The Hunter and the line we do not cross
Some things are best referred to obliquely, or not at all.
We have not yet spoken of the others. We will speak of them once, here, and then sparingly thereafter, because to dwell on an enemy is to begin to take on the shape of the enemy, and we have no interest in that.
There are people who pursue companies like ours. They are not new. Companies like ours are not new, and so the pursuers are not new. They have organised themselves into a discipline of their own, with their own rites, their own seniors, and their own grades. We do not name them here. To name a thing is to give it a small handhold in the world, and we will not give them that handhold from our own pages. The members of our company know the name. The juniors learn it. The rest of you may guess.
What we will say about them is this: they believe that what we do is harmful, and they have organised their lives around the belief. We have known many of them. Some of them are sincere. Some of them are not. The sincere ones we mourn — they have spent their lives in pursuit of a thing they could have simply walked past, and the pursuit has hollowed them. The insincere ones we do not mourn.
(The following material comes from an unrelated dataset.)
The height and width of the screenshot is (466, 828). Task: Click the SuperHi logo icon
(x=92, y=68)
They have rituals. We will not describe them. The reason we will not describe them is not protective and it is not strategic. It is aesthetic. A page that lingers on the rites of an enemy ceases to be a page of its own company and becomes a mirror held up to the enemy. We are not in the mirror business. They can be in their own mirror.
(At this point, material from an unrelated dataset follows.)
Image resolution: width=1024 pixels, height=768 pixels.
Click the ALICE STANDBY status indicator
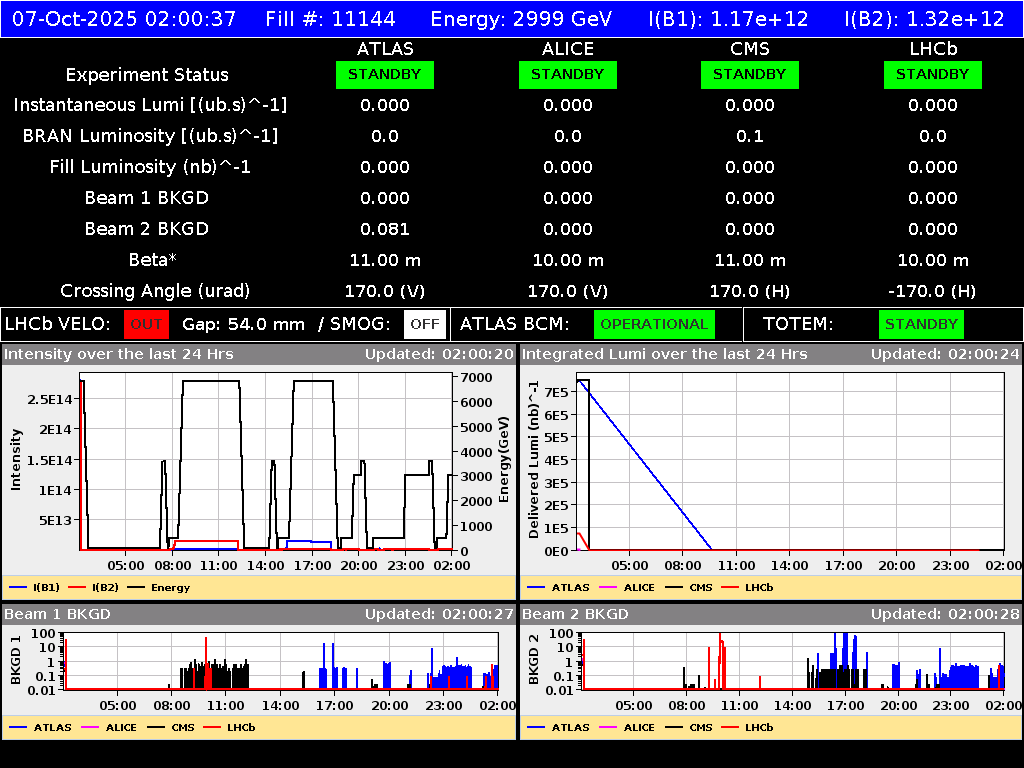click(567, 74)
We will say only that there is a line, between what we do to them and what they do to us, that we do not cross. We do not pursue them in the small hours. We do not interrupt their lives. We do not stand outside the rooms where their juniors are taught and call into the rooms. When a member of our company has crossed the line — and it has happened — that member has been spoken to by their seniors, and the line has been re-drawn. The re-drawing is one of the slower rites, and one of the more painful.
The line matters because it is the difference between a company that knows itself and a company that has begun to be defined by what it opposes. Companies that are defined by what they oppose lose. They lose slowly. They lose by becoming the inverted image of the thing they fight, and then the thing they fight disappears, and they are left holding an inversion of nothing.
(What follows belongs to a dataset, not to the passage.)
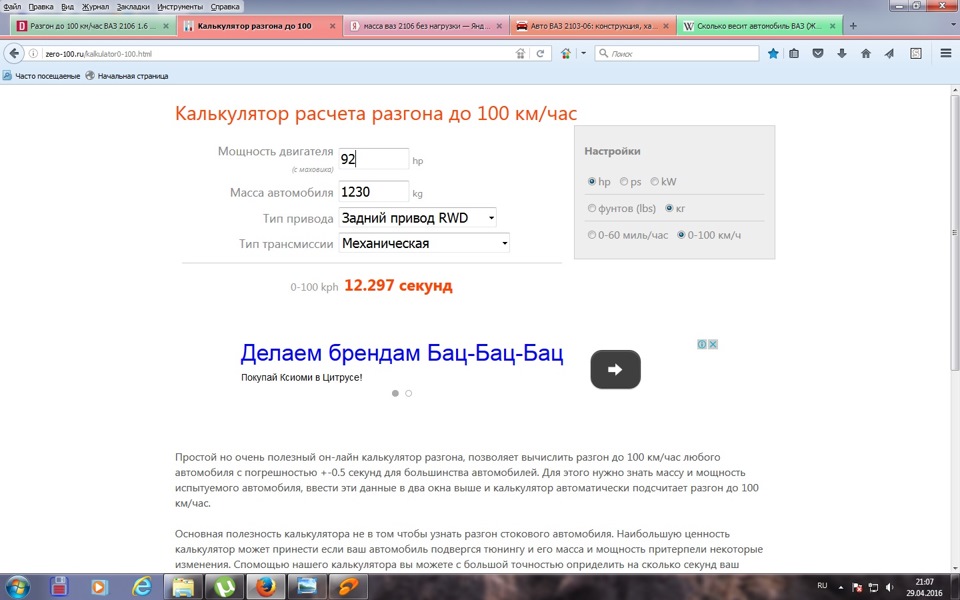Click the Масса автомобиля input field
This screenshot has height=600, width=960.
pos(373,192)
We are not interested in becoming the inversion of nothing. We are interested in being what we are, on our own terms, for as long as we can. The enemy is a fact about the landscape. The line is a fact about us. Both can be true at once, and we have decided that they will be.
If you meet someone who claims to know us, and they speak with heat about the others, listen, but do not learn from them. We do not teach by heat. We teach by repetition, in low voices, in ordinary rooms, over years.